Le paiement au rendez-vous

Séduisant sur le papier (« je ne paie que le résultat »), ce modèle pousse mécaniquement à la quantité : des rendez-vous mal qualifiés, pris au forceps, avec un taux de présence médiocre. Si vous le choisissez, exigez des critères de qualification écrits et un droit d'écoute sur les appels.

Le modèle au succès (commission sur ventes)

Rare en pratique, car il exige que le prestataire maîtrise tout le cycle de vente — ce qui n'est pas son rôle. Les prestataires qui l'acceptent sélectionnent des offres à cycle court et forte marge, ou compensent par des frais de setup élevés.

Le vrai comparatif : SDR interne vs externalisé

Le salaire d'un SDR junior n'est que la partie visible. Le coût complet inclut : le salaire brut chargé, les outils (téléphonie, séquenceur, bases de données, enrichissement — comptez 300 à 600 € par mois), le temps de management (un SDR non encadré ne produit pas), le recrutement (3 à 6 mois pour trouver, intégrer et former) et le turnover : à peine formé, un bon profil chasseur est courtisé par la concurrence.

Surtout, le risque est asymétrique : un mauvais recrutement commercial coûte environ 45 000 € une fois cumulés salaire versé, temps de formation perdu, opportunités manquées et coût de remplacement. L'externalisation transforme ce risque en charge variable : si le commercial dédié ne performe pas, il est remplacé depuis le vivier du prestataire, sans procédure.

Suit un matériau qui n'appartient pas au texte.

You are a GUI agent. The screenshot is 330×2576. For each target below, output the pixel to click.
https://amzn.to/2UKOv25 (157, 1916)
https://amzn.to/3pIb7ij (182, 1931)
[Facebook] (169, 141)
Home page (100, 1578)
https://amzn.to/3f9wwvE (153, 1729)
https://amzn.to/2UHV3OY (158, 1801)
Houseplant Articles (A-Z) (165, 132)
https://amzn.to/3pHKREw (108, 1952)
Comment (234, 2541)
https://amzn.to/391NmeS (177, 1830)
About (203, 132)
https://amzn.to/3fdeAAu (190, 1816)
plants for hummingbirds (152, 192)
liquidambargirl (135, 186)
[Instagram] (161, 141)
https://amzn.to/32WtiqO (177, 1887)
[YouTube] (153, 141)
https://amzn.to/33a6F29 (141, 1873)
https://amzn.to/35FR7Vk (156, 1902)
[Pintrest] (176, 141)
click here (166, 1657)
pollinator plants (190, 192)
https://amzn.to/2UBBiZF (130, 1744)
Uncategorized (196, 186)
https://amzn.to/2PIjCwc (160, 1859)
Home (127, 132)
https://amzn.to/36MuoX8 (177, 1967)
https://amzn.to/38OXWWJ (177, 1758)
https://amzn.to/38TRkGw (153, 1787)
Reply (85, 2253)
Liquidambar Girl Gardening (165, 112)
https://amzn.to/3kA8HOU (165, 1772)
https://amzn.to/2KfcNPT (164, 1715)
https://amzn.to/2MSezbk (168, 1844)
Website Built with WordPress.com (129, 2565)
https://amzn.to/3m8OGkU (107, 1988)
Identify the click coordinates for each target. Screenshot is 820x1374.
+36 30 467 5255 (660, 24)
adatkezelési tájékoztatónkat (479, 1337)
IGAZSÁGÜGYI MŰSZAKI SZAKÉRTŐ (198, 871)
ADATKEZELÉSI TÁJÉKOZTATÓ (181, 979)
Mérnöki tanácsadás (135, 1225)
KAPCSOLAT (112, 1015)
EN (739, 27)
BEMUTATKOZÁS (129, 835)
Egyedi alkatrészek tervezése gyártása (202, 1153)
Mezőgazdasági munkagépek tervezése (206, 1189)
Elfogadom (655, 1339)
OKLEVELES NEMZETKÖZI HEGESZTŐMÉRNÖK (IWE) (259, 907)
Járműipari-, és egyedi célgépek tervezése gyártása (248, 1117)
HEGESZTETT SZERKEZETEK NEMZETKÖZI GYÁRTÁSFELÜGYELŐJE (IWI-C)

La méthode de calcul du ROI, pas à pas

Prenons un cas réel : une scale-up SaaS RH, panier moyen 15 k€. Avant externalisation : 5 RDV par mois, tous inbound, pipeline de 75 k€. Après 90 jours de mission : 45 RDV mensuels et un pipeline de 675 k€, avec un taux de conversion passé de 2,1 % à 8,7 %.

La formule : ROI = (RDV mensuels × taux de closing × panier moyen) ÷ coût mensuel de la mission. Avec 45 RDV, un closing de 20 % et 15 k€ de panier, le chiffre d'affaires généré atteint 135 k€ par mois. Même avec un dispositif premium, le ratio dépasse rapidement 10:1. C'est ce calcul hebdomadaire — et non une impression — qui doit décider de la poursuite, de l'arrêt ou du scale de la mission.

Les coûts cachés à débusquer chez un prestataire

  • Frais de setup disproportionnés : un onboarding se facture, mais il doit produire des livrables concrets (ICP, playbook, fichier).
  • Données non incluses : certains prestataires facturent le fichier de prospection en sus. Clarifiez qui paie l'enrichissement.
  • Engagement long sans clause de sortie : préférez des cycles courts renouvelables — c'est au prestataire de mériter la reconduction.
  • Reporting opaque : si vous ne pouvez pas écouter les appels ni auditer les KPIs, vous ne pilotez rien.
  • Commercial mutualisé non annoncé : un « dédié » qui travaille en réalité pour 4 clients ne connaîtra jamais votre marché.

Pourquoi le moins cher coûte le plus cher

Un prestataire low-cost brûle votre marché : fichier mal ciblé, script générique, commerciaux sous-formés. Chaque prospect mal appelé est un prospect plus difficile à rappeler dans six mois. Le vrai critère n'est pas le prix par jour, mais le coût par rendez-vous qualifié honoré — et sur ce ratio, la qualité gagne toujours. Chez Hatmada, 93 % des rendez-vous pris sont honorés et 100 % des clients actifs sont rentables ; c'est le seul benchmark qui compte.